**Activity:** Read through the entries below and return each line with the word "icon".
** Data provided follows **
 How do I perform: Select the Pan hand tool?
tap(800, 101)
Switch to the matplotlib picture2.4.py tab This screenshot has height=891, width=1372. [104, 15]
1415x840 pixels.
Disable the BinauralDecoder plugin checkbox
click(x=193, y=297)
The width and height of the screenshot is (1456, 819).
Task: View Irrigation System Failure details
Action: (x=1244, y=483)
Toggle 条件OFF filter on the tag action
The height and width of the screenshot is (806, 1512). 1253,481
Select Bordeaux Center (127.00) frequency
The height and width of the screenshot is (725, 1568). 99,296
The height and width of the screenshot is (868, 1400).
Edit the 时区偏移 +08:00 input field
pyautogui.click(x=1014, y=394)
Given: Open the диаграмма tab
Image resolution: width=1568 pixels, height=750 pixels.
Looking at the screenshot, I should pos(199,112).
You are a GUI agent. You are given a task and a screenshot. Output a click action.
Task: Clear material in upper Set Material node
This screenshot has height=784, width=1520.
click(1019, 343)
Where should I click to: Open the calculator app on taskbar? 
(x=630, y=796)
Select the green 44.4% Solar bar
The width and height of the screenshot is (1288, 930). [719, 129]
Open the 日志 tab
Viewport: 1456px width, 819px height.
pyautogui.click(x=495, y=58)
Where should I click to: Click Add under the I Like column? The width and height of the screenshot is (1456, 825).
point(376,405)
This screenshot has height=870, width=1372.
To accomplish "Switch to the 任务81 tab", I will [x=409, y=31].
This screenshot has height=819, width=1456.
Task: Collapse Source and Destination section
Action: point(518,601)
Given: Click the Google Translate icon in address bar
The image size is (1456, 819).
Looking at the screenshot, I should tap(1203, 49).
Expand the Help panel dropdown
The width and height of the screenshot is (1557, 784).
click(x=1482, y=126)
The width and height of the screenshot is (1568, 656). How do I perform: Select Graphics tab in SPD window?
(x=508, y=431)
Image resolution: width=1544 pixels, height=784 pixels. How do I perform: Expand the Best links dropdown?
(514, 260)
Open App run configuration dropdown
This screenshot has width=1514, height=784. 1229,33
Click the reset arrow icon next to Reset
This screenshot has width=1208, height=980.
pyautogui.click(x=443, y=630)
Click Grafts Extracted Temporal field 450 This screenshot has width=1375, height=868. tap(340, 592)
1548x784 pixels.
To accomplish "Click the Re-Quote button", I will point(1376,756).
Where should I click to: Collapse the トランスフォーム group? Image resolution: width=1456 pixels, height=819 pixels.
** End of Data provided **
**Written answer:**
Given: Click the Google Translate icon in address bar
Click the reset arrow icon next to Reset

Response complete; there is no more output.